Instructions to follow: Please return every line in the following data that includes the string "Reports".
··· Data for review
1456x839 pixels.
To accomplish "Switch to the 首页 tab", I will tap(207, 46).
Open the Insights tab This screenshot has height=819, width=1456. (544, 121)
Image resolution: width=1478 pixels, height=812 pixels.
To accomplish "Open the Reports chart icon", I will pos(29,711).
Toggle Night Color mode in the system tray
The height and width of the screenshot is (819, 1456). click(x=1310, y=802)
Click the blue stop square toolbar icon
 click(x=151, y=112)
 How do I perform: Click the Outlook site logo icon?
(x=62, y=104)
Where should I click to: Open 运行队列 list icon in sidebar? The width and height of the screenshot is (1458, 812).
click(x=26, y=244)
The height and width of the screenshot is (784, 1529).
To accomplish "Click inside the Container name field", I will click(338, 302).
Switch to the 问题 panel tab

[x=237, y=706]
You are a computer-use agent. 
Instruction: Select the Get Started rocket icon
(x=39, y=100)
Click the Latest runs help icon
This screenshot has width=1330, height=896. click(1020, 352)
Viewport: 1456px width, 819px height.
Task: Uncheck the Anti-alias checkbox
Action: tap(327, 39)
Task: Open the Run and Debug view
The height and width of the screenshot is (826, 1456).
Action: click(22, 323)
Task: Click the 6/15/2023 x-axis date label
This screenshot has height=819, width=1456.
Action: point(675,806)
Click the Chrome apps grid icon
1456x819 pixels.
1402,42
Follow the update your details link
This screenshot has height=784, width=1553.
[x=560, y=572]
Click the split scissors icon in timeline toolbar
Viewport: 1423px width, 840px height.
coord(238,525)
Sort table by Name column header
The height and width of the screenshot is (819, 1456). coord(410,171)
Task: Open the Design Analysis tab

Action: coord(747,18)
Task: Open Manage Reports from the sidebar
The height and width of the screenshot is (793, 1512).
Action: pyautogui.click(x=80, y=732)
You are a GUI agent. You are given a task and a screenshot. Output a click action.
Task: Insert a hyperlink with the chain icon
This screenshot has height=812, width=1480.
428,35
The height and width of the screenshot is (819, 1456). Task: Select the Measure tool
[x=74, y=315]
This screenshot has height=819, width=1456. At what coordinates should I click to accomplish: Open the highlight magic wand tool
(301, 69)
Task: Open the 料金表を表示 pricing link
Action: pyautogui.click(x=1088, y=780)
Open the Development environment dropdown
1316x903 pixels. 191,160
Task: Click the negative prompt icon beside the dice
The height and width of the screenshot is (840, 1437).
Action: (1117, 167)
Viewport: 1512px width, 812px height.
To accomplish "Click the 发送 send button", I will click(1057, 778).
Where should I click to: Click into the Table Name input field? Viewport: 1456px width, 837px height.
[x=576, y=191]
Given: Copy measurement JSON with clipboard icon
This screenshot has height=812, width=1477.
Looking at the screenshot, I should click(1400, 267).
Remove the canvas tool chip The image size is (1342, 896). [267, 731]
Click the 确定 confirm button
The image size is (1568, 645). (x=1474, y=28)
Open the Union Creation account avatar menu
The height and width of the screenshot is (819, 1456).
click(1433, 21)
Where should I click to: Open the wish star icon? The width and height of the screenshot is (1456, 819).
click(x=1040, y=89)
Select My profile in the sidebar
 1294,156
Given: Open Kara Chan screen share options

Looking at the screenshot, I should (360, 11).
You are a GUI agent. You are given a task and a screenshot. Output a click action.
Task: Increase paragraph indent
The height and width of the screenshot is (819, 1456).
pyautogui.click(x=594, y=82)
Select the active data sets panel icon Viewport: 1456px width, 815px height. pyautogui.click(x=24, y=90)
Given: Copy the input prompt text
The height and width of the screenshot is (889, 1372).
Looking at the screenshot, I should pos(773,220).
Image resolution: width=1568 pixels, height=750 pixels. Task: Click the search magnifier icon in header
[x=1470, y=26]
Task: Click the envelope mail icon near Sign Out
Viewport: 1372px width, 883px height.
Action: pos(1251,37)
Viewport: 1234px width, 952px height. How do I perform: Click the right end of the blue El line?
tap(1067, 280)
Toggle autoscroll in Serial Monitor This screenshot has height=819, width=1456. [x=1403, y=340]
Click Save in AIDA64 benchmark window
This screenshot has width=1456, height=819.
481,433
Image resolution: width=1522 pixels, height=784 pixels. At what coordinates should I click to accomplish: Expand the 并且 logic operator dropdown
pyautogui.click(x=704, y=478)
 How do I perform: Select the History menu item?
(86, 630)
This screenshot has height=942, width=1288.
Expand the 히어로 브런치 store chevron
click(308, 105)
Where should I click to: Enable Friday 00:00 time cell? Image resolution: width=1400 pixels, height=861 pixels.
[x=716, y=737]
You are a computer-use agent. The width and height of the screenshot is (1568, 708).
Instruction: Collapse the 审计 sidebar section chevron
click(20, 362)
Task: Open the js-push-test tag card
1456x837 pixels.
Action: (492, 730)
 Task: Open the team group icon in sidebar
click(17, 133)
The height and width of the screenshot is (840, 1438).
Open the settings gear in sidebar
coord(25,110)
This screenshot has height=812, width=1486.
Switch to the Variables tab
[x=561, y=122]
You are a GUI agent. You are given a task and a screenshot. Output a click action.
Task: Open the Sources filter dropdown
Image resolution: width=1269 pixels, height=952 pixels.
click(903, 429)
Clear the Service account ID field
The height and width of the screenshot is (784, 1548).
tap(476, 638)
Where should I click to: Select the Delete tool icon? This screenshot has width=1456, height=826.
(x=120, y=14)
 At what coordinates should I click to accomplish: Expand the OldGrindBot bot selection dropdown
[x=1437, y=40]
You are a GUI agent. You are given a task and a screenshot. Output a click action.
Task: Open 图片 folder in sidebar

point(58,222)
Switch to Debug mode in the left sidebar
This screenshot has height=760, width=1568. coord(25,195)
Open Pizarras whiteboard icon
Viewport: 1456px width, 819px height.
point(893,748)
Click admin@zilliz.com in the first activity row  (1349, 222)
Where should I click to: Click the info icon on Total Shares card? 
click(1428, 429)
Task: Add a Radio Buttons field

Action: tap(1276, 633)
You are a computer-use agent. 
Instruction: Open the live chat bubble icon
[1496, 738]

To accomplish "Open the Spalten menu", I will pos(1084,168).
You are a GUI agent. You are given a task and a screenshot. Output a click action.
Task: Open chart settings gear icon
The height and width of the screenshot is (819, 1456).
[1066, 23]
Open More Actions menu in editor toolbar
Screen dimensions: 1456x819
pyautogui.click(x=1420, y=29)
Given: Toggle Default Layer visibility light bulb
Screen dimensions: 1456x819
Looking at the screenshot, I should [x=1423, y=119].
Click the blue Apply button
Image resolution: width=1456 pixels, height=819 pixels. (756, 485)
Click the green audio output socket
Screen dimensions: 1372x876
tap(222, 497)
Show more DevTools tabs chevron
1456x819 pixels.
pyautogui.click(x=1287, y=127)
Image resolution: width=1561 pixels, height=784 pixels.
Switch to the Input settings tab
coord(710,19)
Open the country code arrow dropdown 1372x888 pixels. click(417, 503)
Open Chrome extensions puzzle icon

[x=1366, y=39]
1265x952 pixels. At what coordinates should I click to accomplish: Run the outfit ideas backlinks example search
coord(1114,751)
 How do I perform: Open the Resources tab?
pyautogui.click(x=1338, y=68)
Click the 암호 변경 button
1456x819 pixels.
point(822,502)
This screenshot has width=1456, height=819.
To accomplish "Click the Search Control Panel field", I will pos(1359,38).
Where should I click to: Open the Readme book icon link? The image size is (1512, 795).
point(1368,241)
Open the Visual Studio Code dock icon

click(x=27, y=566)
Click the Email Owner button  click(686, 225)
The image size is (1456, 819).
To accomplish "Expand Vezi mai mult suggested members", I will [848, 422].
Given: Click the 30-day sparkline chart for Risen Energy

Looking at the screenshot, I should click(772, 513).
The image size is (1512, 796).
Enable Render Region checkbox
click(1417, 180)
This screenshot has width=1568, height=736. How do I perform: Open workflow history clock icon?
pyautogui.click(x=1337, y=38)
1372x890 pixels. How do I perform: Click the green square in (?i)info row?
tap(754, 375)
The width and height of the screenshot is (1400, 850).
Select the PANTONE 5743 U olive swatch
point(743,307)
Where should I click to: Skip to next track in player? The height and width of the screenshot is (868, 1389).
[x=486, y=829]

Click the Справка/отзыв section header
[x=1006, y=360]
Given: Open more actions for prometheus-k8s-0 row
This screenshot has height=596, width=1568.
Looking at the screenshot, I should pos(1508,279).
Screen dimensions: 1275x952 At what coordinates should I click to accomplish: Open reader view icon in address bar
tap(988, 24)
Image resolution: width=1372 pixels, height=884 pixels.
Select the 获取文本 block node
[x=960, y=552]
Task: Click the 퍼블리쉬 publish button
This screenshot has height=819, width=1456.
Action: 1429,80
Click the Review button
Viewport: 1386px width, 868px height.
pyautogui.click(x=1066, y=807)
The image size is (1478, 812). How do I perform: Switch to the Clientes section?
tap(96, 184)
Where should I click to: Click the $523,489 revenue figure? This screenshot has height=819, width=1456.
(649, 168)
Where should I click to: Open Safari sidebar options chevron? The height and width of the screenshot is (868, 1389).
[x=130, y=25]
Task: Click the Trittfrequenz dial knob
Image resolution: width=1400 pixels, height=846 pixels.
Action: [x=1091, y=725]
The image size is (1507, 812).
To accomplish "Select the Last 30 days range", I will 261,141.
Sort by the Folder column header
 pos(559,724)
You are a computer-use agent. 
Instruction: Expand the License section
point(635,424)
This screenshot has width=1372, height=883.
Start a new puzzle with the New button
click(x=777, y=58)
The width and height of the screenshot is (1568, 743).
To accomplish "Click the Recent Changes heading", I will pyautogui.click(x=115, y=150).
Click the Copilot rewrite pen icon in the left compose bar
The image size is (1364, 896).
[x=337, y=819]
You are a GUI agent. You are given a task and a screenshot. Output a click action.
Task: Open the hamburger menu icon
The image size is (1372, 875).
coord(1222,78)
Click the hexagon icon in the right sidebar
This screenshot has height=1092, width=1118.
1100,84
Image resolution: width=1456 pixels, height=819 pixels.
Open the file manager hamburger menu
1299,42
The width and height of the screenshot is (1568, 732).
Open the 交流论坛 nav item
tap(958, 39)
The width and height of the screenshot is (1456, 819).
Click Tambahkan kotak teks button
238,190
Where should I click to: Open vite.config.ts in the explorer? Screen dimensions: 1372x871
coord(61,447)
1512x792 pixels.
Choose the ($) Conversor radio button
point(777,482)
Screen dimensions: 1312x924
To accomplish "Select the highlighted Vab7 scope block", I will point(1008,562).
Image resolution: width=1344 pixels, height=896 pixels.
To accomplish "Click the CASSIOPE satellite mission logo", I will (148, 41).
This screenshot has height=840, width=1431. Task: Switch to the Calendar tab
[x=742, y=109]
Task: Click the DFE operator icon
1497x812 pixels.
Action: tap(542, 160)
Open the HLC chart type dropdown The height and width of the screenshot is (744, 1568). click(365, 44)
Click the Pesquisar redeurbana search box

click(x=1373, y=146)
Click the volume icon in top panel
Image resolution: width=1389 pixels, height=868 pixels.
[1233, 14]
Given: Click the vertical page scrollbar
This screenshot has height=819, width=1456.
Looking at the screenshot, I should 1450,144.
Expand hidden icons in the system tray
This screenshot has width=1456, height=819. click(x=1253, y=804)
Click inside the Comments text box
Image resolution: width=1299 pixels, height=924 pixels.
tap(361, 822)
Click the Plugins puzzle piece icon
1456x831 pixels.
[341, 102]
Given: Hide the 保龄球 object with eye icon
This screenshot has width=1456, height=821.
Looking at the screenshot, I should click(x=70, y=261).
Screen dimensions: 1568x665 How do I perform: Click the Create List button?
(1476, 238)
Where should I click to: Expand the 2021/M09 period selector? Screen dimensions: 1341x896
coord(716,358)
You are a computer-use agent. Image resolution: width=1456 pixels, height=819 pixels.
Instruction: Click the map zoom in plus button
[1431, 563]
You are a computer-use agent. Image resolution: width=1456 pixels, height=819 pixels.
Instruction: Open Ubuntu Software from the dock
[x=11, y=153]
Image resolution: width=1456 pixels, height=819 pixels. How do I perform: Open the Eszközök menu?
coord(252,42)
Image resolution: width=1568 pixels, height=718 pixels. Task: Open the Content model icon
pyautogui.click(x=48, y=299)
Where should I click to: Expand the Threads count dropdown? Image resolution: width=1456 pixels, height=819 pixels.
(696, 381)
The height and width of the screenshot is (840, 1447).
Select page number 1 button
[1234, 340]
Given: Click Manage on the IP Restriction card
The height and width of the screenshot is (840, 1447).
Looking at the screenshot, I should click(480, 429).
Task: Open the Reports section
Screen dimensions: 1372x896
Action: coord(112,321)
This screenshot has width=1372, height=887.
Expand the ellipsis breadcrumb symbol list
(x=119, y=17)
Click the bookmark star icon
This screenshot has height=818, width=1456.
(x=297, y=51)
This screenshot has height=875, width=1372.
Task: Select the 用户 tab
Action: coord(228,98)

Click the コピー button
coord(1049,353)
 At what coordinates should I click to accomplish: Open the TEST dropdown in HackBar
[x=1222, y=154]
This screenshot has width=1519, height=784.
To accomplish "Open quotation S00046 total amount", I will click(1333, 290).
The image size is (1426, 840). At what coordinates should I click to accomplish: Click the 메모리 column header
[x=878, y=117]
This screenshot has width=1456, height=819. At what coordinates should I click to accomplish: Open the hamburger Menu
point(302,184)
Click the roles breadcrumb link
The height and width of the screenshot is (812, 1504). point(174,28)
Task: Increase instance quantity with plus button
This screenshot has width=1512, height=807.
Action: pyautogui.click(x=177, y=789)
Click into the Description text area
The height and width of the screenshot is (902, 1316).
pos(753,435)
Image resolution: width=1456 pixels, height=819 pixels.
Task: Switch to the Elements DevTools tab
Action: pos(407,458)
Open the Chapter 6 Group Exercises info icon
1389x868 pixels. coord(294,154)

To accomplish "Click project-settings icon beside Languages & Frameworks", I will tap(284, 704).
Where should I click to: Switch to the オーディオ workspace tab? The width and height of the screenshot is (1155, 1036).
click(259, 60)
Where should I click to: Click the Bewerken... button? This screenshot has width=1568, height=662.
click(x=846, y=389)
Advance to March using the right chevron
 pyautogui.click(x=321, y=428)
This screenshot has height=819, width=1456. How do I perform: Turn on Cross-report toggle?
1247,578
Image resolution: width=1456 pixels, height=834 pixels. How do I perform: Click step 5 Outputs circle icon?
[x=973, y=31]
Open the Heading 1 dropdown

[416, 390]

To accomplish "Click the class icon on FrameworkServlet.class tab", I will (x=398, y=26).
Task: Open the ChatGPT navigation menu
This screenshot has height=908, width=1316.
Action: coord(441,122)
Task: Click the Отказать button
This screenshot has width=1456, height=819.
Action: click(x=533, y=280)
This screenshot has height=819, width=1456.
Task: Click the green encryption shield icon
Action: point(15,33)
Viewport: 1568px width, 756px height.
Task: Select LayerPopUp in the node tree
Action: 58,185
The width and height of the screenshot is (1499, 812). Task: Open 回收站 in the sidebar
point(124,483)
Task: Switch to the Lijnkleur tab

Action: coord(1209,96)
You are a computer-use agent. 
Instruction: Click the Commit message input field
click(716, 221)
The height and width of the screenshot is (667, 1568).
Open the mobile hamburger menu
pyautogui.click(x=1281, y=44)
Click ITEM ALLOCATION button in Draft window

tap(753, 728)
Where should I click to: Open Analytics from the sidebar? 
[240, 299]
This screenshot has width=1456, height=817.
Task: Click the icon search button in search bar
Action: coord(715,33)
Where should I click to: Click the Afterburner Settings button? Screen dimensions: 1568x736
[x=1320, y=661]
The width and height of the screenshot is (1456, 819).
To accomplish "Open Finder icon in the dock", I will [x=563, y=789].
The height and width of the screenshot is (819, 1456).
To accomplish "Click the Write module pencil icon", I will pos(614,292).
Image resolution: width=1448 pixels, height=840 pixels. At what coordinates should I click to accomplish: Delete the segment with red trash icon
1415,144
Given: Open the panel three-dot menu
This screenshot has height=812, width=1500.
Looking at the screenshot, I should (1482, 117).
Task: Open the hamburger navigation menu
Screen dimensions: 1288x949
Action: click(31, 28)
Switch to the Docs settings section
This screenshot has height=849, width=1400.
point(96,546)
······
Result:
To accomplish "Open the Reports chart icon", I will pos(29,711).
Task: Open Manage Reports from the sidebar
Task: Open the Reports section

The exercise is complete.